En consultant des cartes de végétation des années 50 autour du parc, Henri Olivier constate que les pins noirs d’Autriche ont, depuis, colonisé le territoire, descendant des sommets vers les plaines, et modifiant considérablement la végétation jusqu’au jardin Saint-Benoît. La coupe des pins noirs sur le pourtour de la zone d’implantation de sa sculpture a permis aux chênes autochtones de reprendre le dessus, à l’herbe et aux fleurs de repousser et de favoriser la biodiversité. Lavogne – Sculpture pour les oiseaux, les moutons, les salamandres, les papillons… y prend tout son sens. Elle adopte la perspective du care – prenant soin de rétablir des conditions équilibrées entre présence humaine et vie naturelle.

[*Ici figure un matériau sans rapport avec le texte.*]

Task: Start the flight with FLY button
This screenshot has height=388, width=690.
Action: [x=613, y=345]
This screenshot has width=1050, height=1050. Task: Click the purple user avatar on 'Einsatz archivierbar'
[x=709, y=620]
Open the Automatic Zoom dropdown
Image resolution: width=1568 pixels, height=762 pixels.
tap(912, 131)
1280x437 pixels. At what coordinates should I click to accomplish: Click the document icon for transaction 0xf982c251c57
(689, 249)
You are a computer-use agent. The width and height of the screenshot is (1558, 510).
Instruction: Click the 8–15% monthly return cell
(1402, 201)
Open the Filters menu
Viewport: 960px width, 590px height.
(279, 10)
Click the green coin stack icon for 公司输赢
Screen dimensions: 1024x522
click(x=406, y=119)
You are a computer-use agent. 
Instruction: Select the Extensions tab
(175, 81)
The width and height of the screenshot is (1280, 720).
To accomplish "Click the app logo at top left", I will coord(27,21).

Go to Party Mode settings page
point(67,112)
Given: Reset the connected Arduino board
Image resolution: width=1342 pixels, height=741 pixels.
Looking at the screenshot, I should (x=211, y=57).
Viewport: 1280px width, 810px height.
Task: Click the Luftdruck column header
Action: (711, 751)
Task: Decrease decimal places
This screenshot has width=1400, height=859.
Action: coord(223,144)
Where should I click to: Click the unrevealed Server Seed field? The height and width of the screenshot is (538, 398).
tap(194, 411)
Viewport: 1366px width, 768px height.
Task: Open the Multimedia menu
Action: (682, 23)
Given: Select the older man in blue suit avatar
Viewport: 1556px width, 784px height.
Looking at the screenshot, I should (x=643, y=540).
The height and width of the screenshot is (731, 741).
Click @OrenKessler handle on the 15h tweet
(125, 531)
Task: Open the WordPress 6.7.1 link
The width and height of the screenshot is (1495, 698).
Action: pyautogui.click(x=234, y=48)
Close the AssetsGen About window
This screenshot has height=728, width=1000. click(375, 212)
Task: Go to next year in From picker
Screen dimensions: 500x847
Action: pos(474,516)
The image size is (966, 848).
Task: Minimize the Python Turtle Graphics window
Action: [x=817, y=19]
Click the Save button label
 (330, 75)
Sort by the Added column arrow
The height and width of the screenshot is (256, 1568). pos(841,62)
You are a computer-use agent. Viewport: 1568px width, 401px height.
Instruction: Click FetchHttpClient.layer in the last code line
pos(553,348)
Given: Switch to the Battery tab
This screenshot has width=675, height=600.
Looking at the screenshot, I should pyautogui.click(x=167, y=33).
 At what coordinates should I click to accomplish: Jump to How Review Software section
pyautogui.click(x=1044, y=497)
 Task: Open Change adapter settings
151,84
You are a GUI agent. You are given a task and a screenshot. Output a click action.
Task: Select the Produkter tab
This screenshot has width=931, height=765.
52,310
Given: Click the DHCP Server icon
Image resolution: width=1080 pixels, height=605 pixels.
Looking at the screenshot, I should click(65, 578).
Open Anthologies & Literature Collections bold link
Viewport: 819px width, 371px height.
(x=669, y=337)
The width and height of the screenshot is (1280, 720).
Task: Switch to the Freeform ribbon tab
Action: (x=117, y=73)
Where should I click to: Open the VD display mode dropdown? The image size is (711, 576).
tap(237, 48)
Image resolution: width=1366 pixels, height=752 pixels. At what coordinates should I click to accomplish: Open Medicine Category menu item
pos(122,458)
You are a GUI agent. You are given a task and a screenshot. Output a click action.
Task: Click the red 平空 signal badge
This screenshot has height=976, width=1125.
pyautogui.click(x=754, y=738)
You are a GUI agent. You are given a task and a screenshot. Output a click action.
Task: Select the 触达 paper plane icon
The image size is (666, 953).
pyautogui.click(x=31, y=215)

« Je voudrais m’asseoir à l’ombre, dans un fauteuil qui m’enracine dans ce lieu, ne plus bouger jusqu’à l’engourdissement, jusqu’à m’intégrer, ici. Comme un arbre. Comprendre les choses de ce seul point de vue, mais en percevant tout : l’ombre, l’air, les odeurs, les mouvements. Pas d’une façon intelligible ; plutôt sensitive. Une contemplation ; être dedans, appartenir et participer à l’état des lieux. » Henri Olivier, dossier de presse de l’exposition Henri Olivier, 2006, Domaine de Baudouvin/La Valette du var.
Des Alpes Maritimes, d’où il vit et travaille depuis 1980, Henri Olivier a développé une démarche artistique nourrie d’une expérience de paysagiste. Dans le contexte de son enseignement donné à l’École Méditerranéenne des Jardins et du Paysage de Grasse, il a réalisé plusieurs jardins, puis conçu les quatre patios de la Villa Arson Nice (2011), avant d’élaborer des projets et réalisations de jardins en France, aux États-Unis, en Grande-Bretagne et au Maroc jusqu’en 2015. Il reste de cette pratique une connaissance profonde des milieux. Son travail d’installations et de sculptures puisent les ressources et les formes dans le domaine naturel, mais sans l’épuiser, en en valorisant les qualités et en mesurant les impacts de ses interventions. Si le sculptural rencontre le végétal, l’attention de l’artiste se concentre sur l’imperceptible énergie contenue dans la matière (Synapse, 2017) ou le parcours de l’ombre (Ligne d’horizon, 1993-2017). En extérieur où il agit avec autant de précisions, ses interventions légères entrent en dialogue avec le site et établissent un équilibre entre nature et culture. Loin de la monumentalité, son travail s’efforce de souligner en s’effaçant, de valoriser en chuchotant, dans une pleine conscience des enjeux esthétiques et environnementaux, sur lesquels l’artiste se positionne.